Monday, 10 November 2014

The Anti-Migrant Protection Rampart

Last thought on the Berlin Wall. Its misleading official name was the "Antifaschistischer Schutzwall" (Anti-Fascist Protection Rampart). Of course, it was really for keeping potential migrants in rather than keeping non-existent armies of fascists out:
Nearly a tenth of the Soviet sector’s population moved to western sectors of occupied Germany between October, 1945 and June 1946. Thereafter controls were maintained on the border of the Soviet zone, although they were not strictly enforced; a further twentieth of East Germany’s population had relocated westwards by May 1952 ... Over the next nine years, until 1961, another one-fifth of the DDR population moved west, most of it through Berlin... 
And, while it still stood, it worked:
... The wall drastically reduced migration to West Germany from East Germany. During 1962 to 1988 the flow averaged one sixth what it had been during 1949-61. With the erection of the wall, Berlin quickly went from being the easiest place to make an unauthorized crossing between East and West Germany to being the most difficult.
Nothing to do with real external threats and everything to do with social control.

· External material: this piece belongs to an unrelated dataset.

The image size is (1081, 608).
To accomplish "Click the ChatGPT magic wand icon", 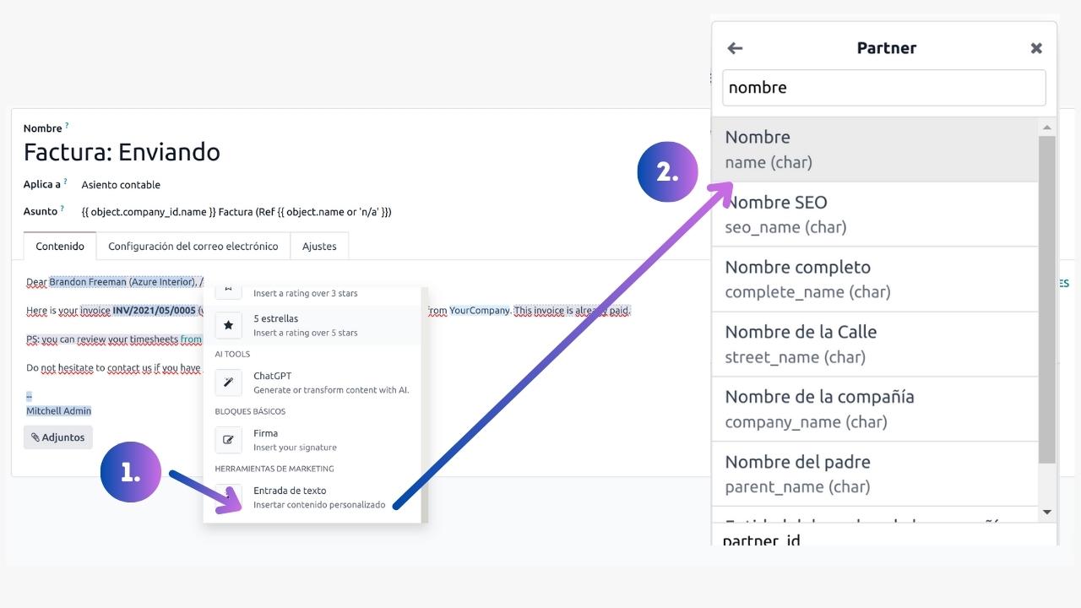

A bit like the Anti-Migrant Protection Rampart, thrown up by the nationalist wing of the "Conservative family" to counter another non-existent external threat, propped up by people who should know better and legitimated by a bit of faux concern for the workers. Like its "Anti-Fascist" counterpart,* the wall in people's minds is a formidable barrier and it's working, for now:
People think 31% of the population are immigrants. It’s not even like that in London. How do you make policy to confront a problem which doesn’t exist. The solutions are already rolled out. The poor can’t marry foreigners. You can’t bring your family over if you’re poor. There is no legal way for asylum seekers to enter the country.

EU enlargement is over for a generation and EU immigration numbers are now dictated by the relative strengths of different parts of Western Europe.
Left Outside

The idea of a "protective" wall which physically or mentally excludes the world outside the reality they've created is great for members of  well-connected elites who are doing rather well out of a status quo characterised by cronyism, looting, dysfunctional dogma and mismanagement. They don't want the little people who keep the show on the road escaping to something better, or realising that that there might be an alternative:
According to current economic theory, fiscal austerity is essential to make QE work, as government spending pushes up the cost of capital (as measured in bond yields or interest rates) that QE is designed to push down. This is true, if you’re satisfied with a policy set that enriches the rich and slowly crushes everyone else.

It is surely impossible not to think that the gargantuan sums spent on QE would not have had significantly more and better effect if they had been applied, through direct state spending, to rejuvenating our health service, expanding the stock of social and middle-income housing, rebuilding our railways, remodelling our security services, abolishing university fees and replacing our ageing, polluting energy infrastructure.
Leo Schulz, summing up the actual threats that the Anti-Migrant Protection Rampart can't possibly protect us from, not even if it keeps out every last plumber, waitress, fruit-picker and car wash attendant whose free movement is no longer blocked by the Iron Curtain.



*This is is the sort of person who should be outside any genuine Anti-Fascist Protection Rampart.